◆ WORK REQUIRED ◆
Swap "screenshot" for "screen capture" everywhere in the records and write them out again with nothing else changed. Leave the pictures out.
========================
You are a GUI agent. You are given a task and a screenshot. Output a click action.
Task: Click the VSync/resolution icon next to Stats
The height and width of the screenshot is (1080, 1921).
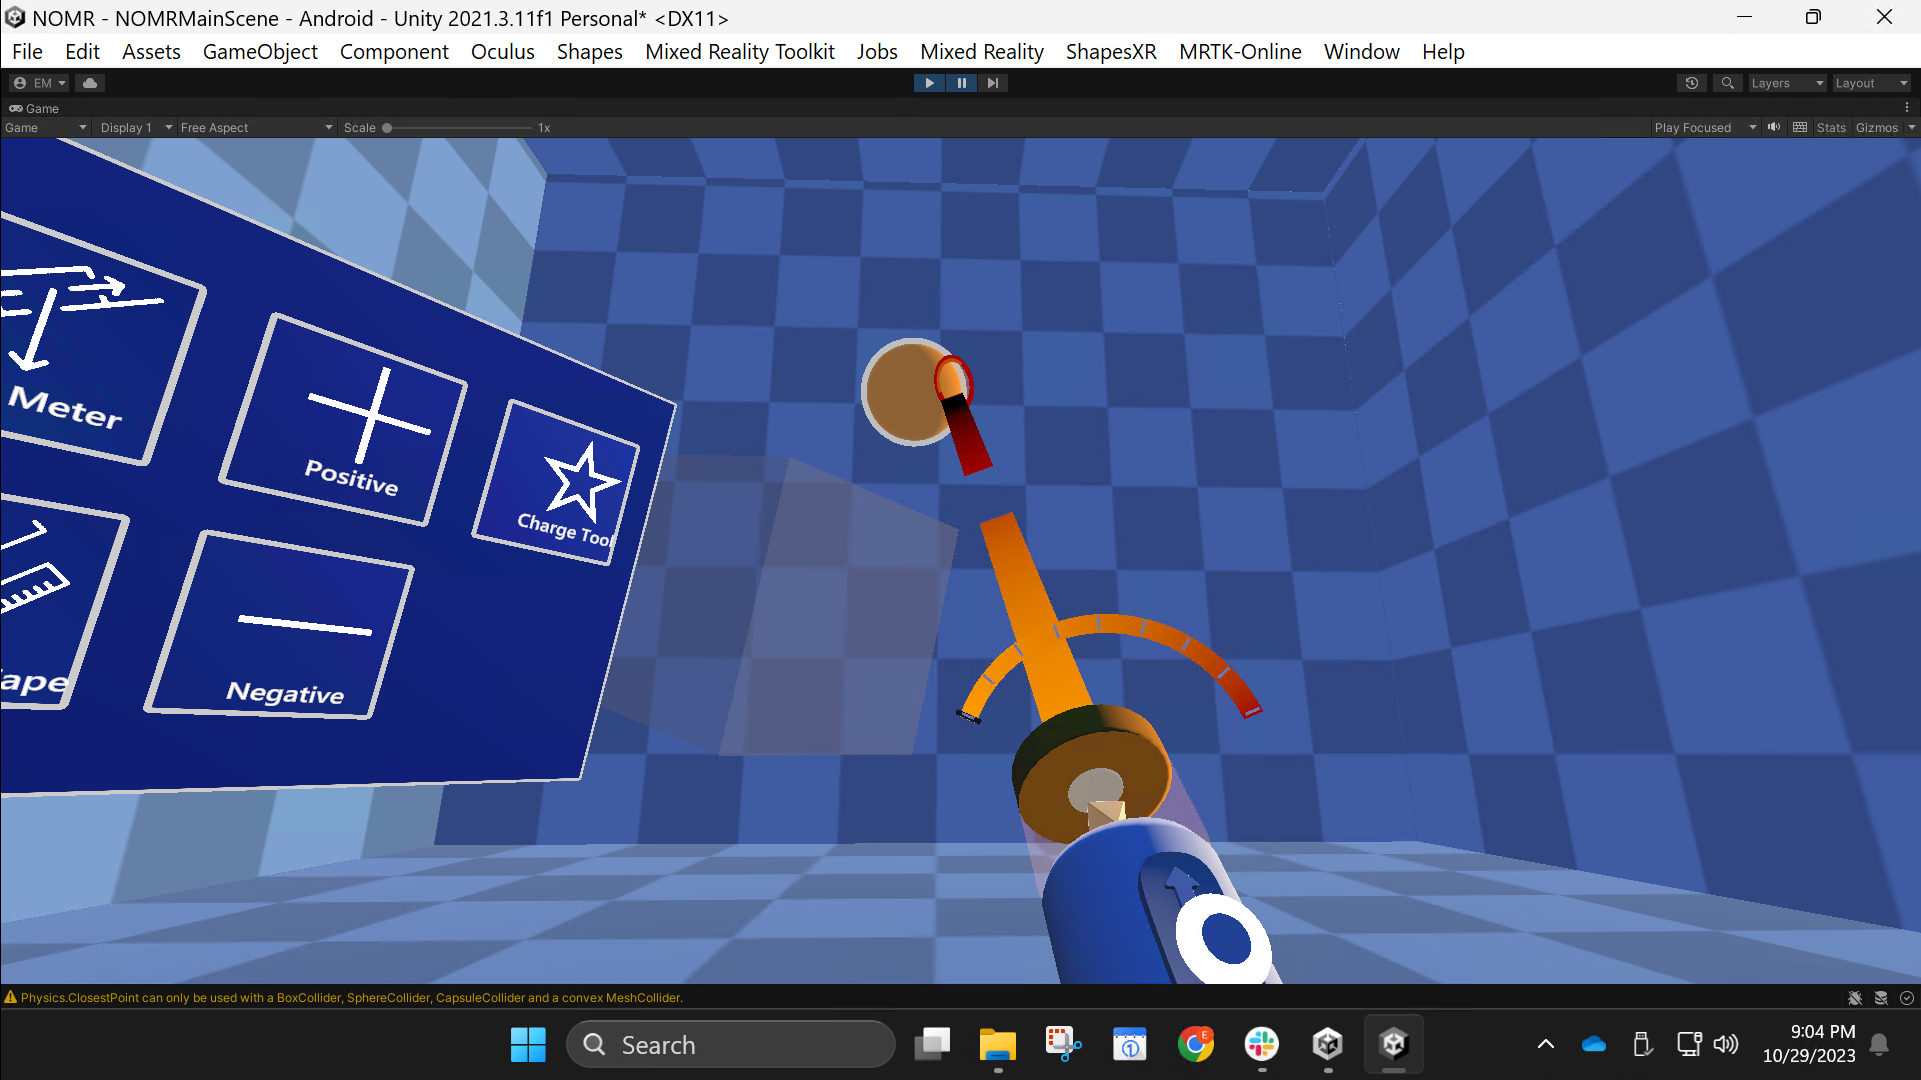pyautogui.click(x=1799, y=127)
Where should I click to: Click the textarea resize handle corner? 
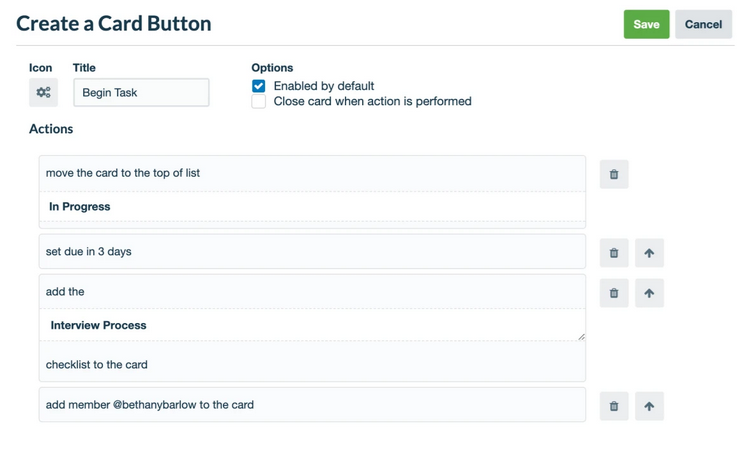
========================
◆ WRITTEN ANSWER ◆
You are a GUI agent. You are given a task and a screen capture. Output a click action.
Task: Click the VSync/resolution icon next to Stats
The height and width of the screen capture is (1080, 1921).
pyautogui.click(x=1799, y=127)
Where should I click to: Click the textarea resize handle corner? 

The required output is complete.